Il duo ha dominato la scena delle arti marziali miste ed ha partecipato a diverse competizioni come il triathlon, considerato una forma di palestra, di testimonianza della loro fenomenale resistenza e forma fisica.

Le loro incredibili doti atletiche, da fuoriclasse, sono la dimostrazione che lo stereotipo che vuole il consumatore ozioso e malsano è del tutto infondato.

METTERSI NEI GUAI CON LA MARIJUANA

I fratelli hanno portato avanti il loro messaggio al punto da non manifestare alcun imbarazzo nel consumare cannabis in luoghi pubblici, mettendosi spesso nei guai per questo.

La notizia forse più eclatante in questo senso risale al 2016, quando Nate Diaz fece una boccata da una penna vaporizzatore durante una conferenza stampa post combattimento in una manifestazione UFC, sbuffando nuvolette di CBD per la sala.

Dopodiché Nate iniziò a spiegare le ragioni del suo gesto, affermando che si tratta di una sostanza di grande aiuto quando ci si trova in uno stato di malessere fisico e di infiammazione.

Per quanto le dichiarazioni di Nate siano supportate dalla scienza, la sua azione è andata inesorabilmente contro il regolamento UFC. Il partner antidoping dell’UFC, l’USADA, proibisce infatti il consumo di qualsiasi metabolita del cannabidiolo, anche se assunto entro le sei ore dal termine della competizione.

Nate se l’è cavata con un richiamo ufficiale ma ha evitato la sospensione. Probabilmente in seguito a questo episodio, la conferenza stampa post-combattimento è stata oggi anticipata al termine dell'incontro.

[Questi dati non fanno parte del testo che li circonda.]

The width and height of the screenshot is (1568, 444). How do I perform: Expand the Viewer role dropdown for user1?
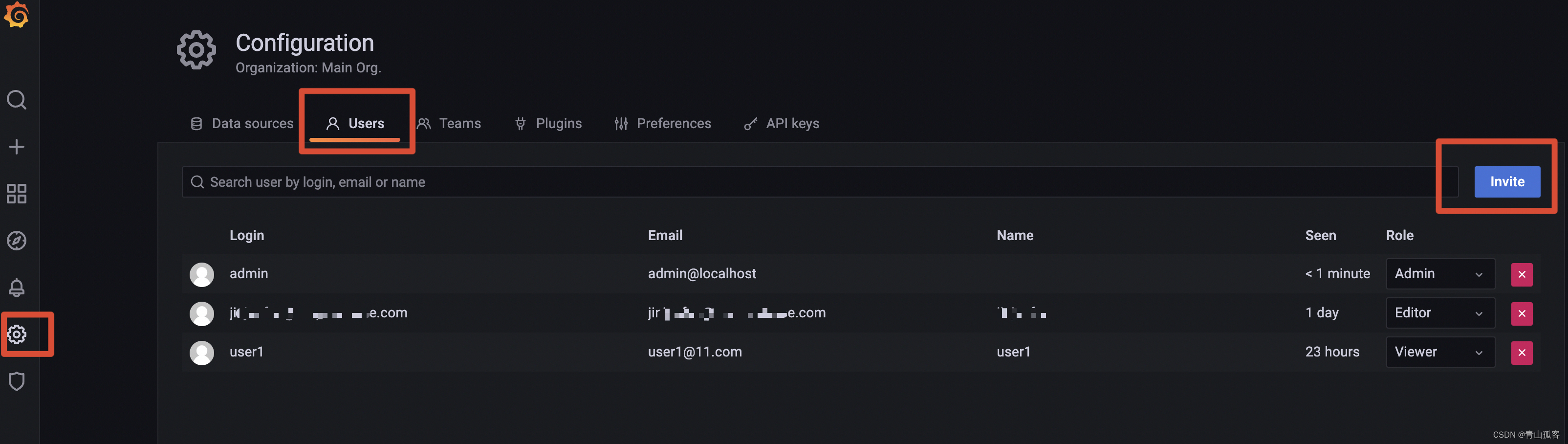pyautogui.click(x=1439, y=352)
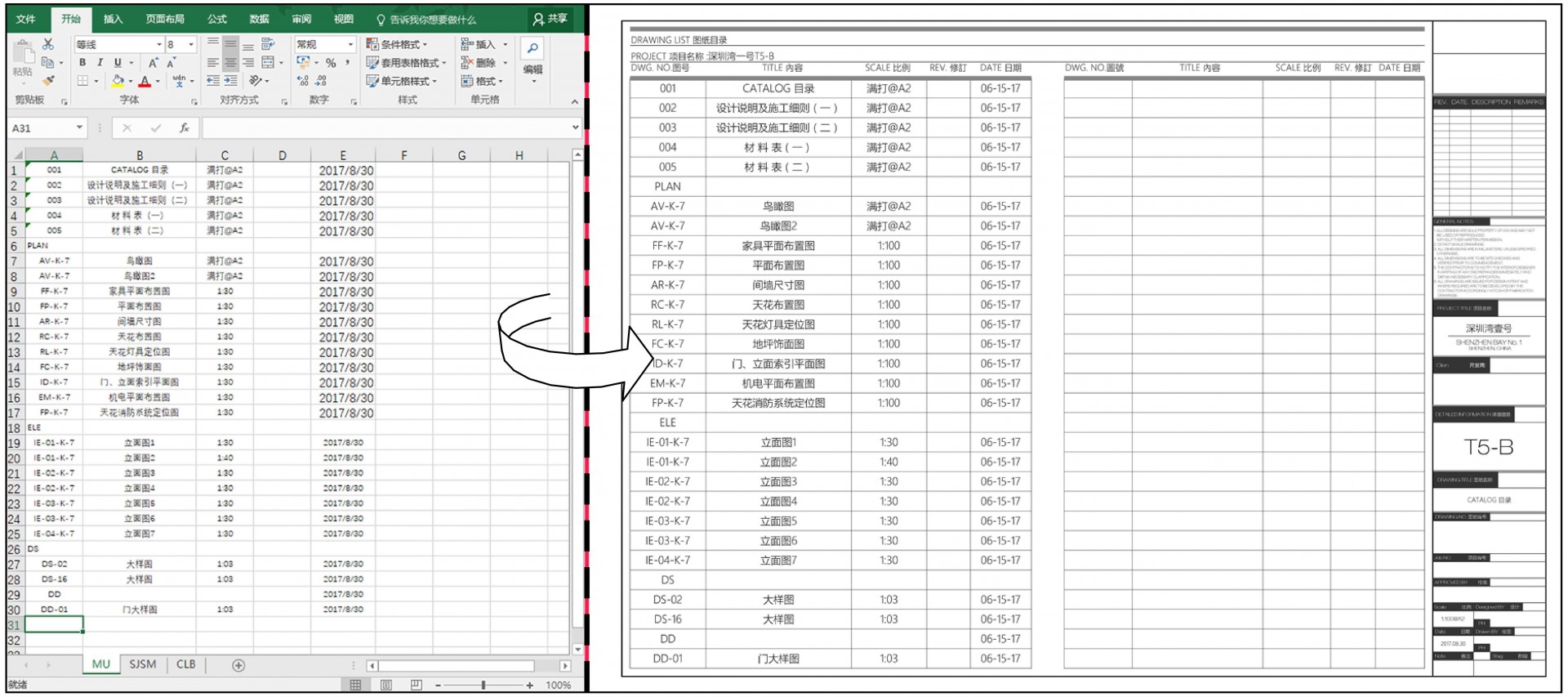Apply percent style with % icon

(331, 63)
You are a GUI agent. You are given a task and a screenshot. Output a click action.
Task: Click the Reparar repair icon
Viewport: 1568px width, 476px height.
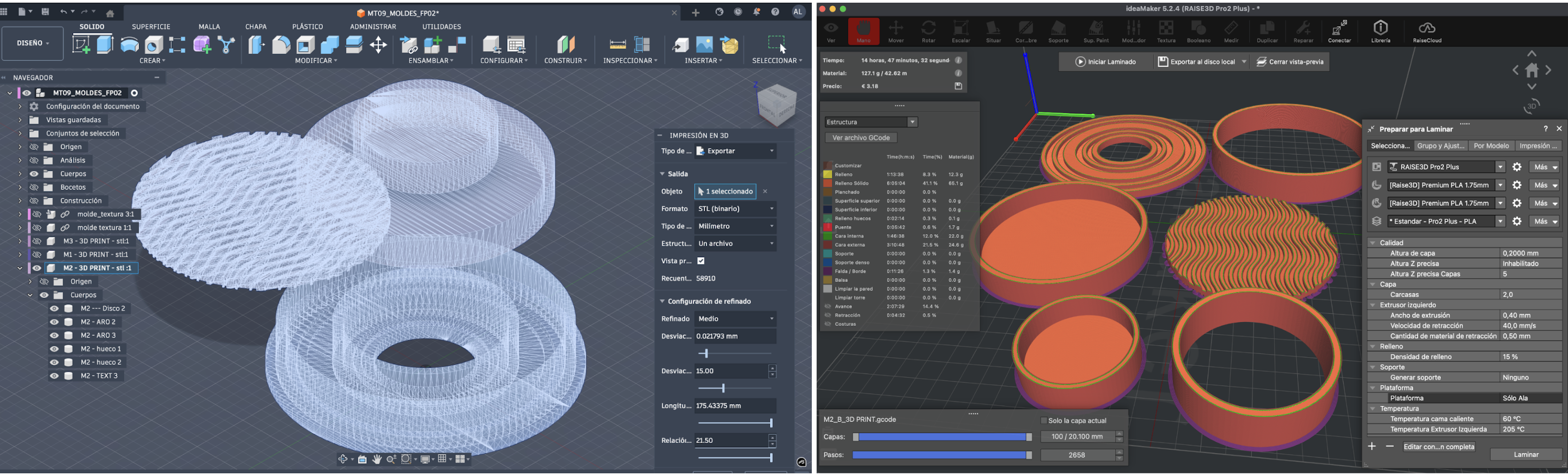1302,31
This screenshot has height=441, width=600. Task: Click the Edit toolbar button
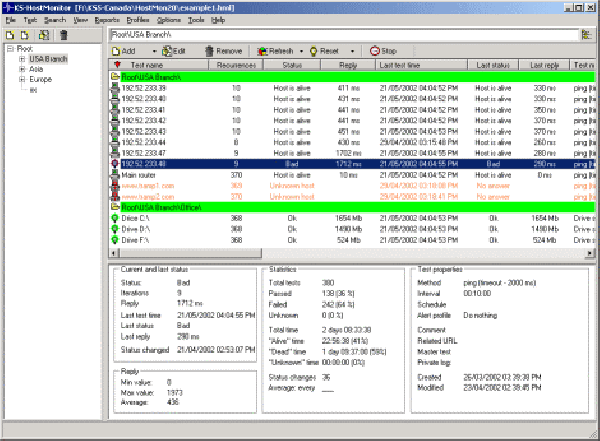(x=172, y=50)
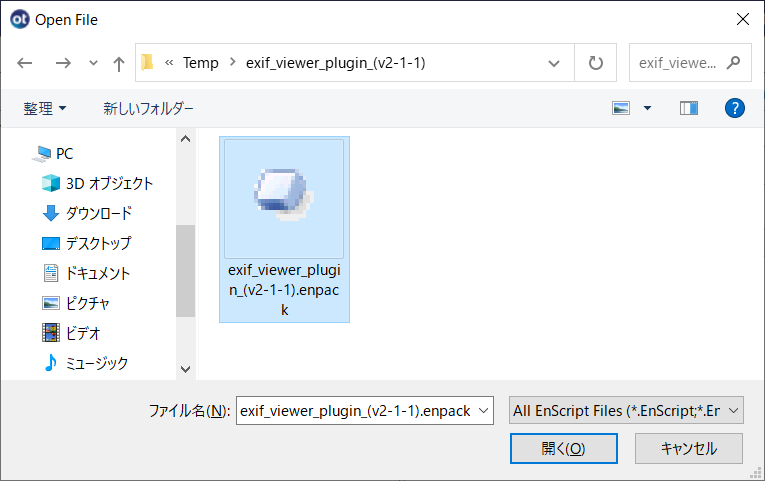Screen dimensions: 765x481
Task: Click the 開く(O) button
Action: click(564, 448)
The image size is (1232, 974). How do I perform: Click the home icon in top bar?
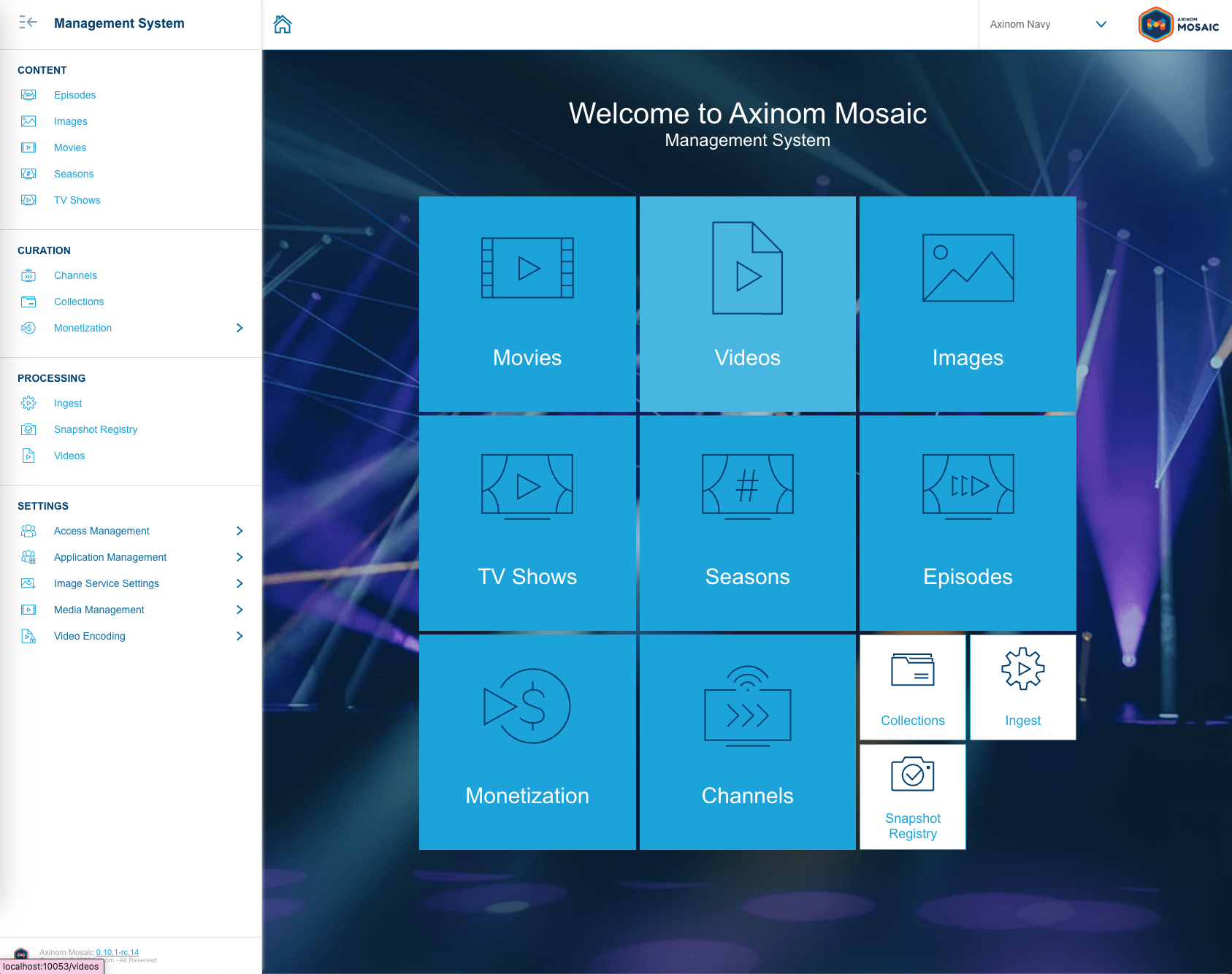283,25
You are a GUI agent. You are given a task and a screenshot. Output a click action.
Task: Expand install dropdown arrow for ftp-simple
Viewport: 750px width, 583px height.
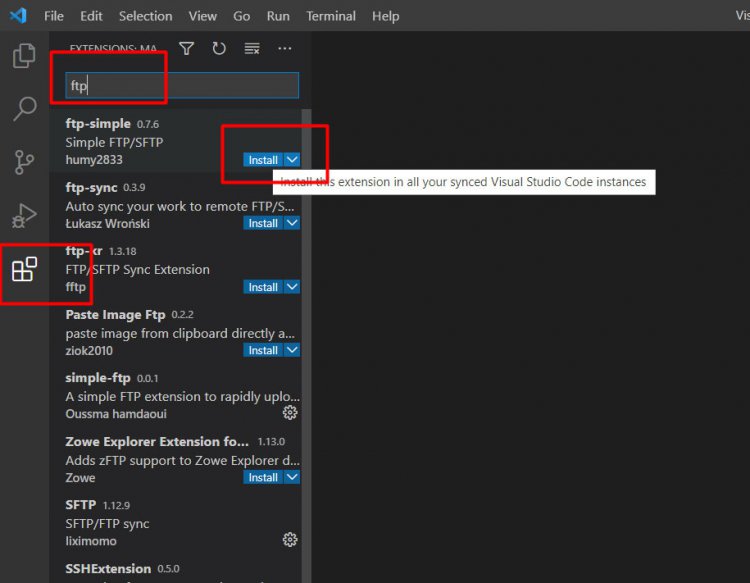[x=292, y=160]
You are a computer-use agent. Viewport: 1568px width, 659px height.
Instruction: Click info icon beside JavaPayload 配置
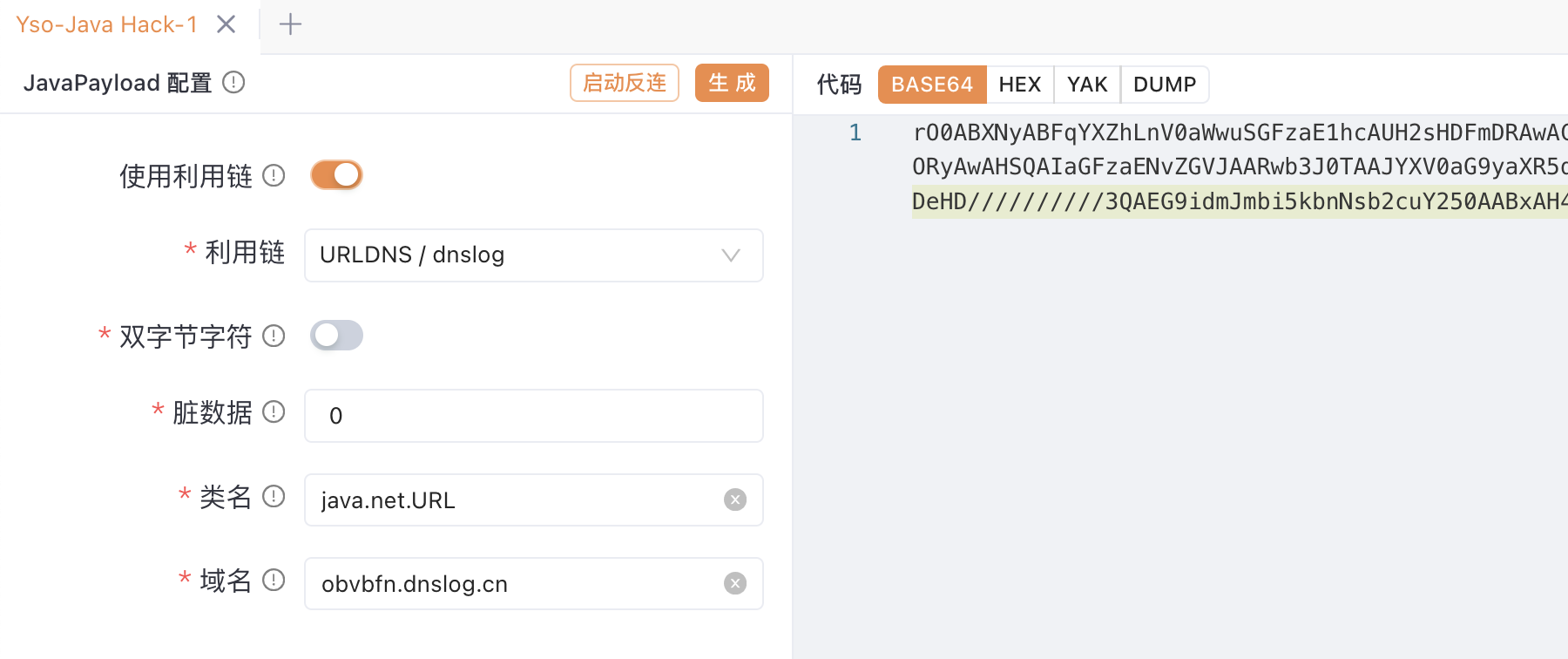click(233, 83)
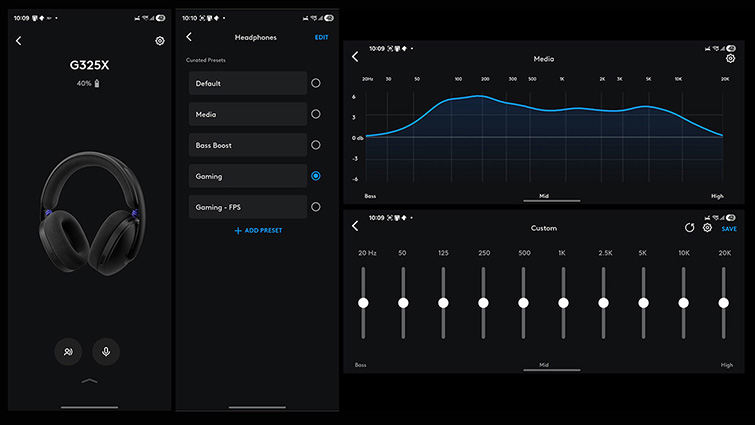Click the reset icon in Custom panel

(x=689, y=228)
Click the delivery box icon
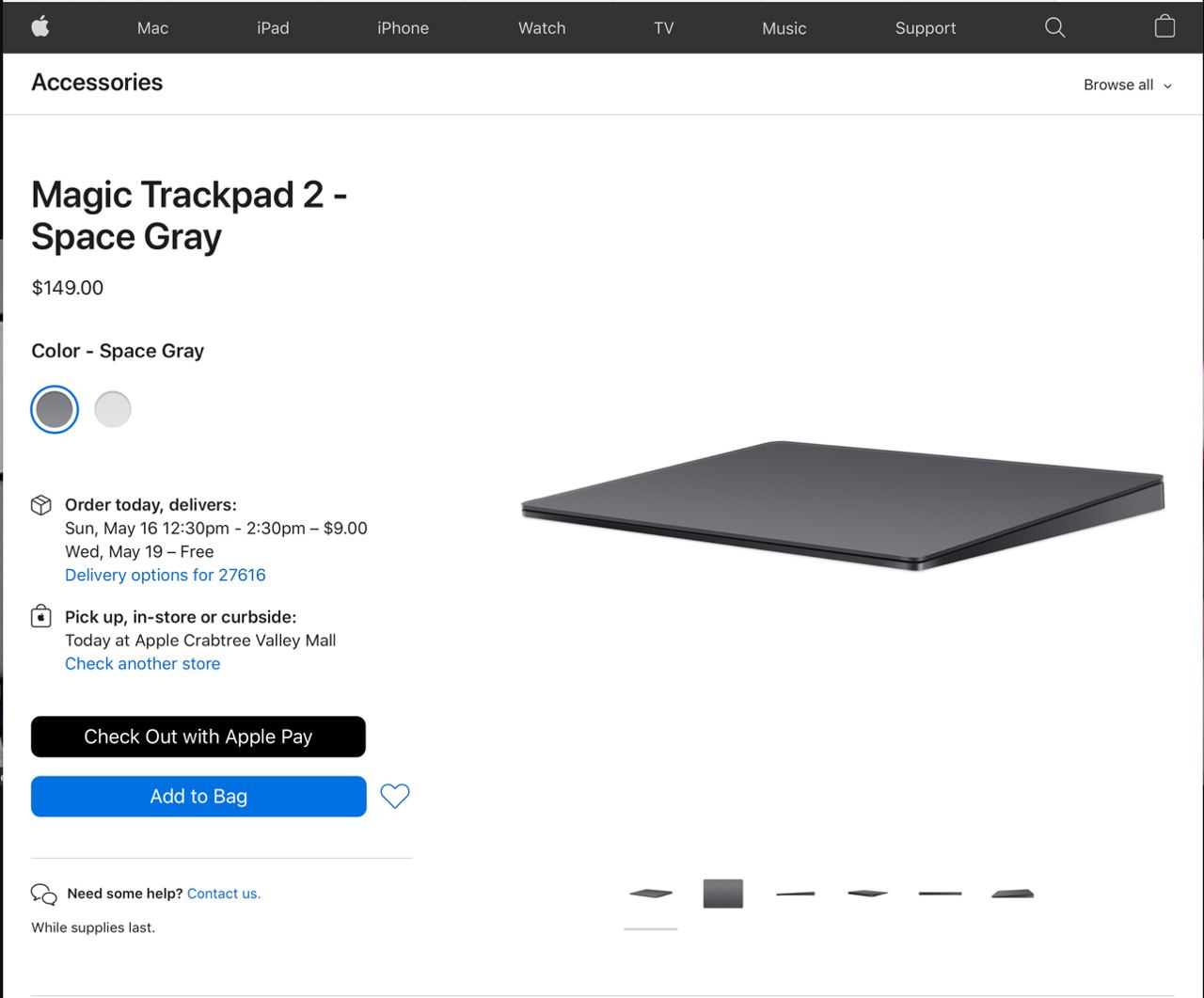This screenshot has height=998, width=1204. click(x=41, y=505)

In un’intervista con Ariel Helwani in un’edizione speciale del The MMA Hour dopo l’incidente, Nate stesso ha dichiarato di non essere preoccupato per l’ammenda pubblica, avendo guadagnato denaro dall’avvenimento. 

“Non importa”, ha dichiarato Diaz, “ho risollevato l’industria della Cannabis dopo l’episodio… È stata una buona mossa ed era anche naturale”.

Il fratello di Nate ha fornito una versione leggermente diversa dell’accaduto, affermando che Nate in realtà stesse vaporizzando Skunk.

Nick stesso ha subito una buona dose di conseguenze per via del suo essere un atleta “fiammeggiante”. È addirittura stato sospeso tre volte in Nevada per consumo di cannabis.

L’INGRESSO NELLA CULTURA DELLA CANNABIS

Grazie alla fama nel mondo dei combattimenti, i fratelli Diaz hanno aumentato le loro possibilità di entrare nel crescente mondo della cannabis, tanto da creare il loro personale marchio di prodotti.

Entrambi i fratelli sono diventati grandi nomi di quest’industria, facendo la loro apparizione all’HIGH TIMES NorCal Cannabis Cup nel 2017, dove si sono aggiudicati il premio per il miglior prodotto nella categoria delle prerollate.

Il duo ha avuto occasione di fumare insieme a grandissimi nomi della scena sia musicale che della cannabis, incluso Snoop Dogg e Wu-Tang Clan e sono stati addirittura filmati mentre fumavano un enorme e costoso blunt modellato in un guantone dell’MMA, unendo entrambe le loro passioni in un unico, leggendario simbolo.

Nel mondo delle celebrità che, in questo caso, si stanno battendo per la legalizzazione, i fratelli Diaz sono una gradita presenza.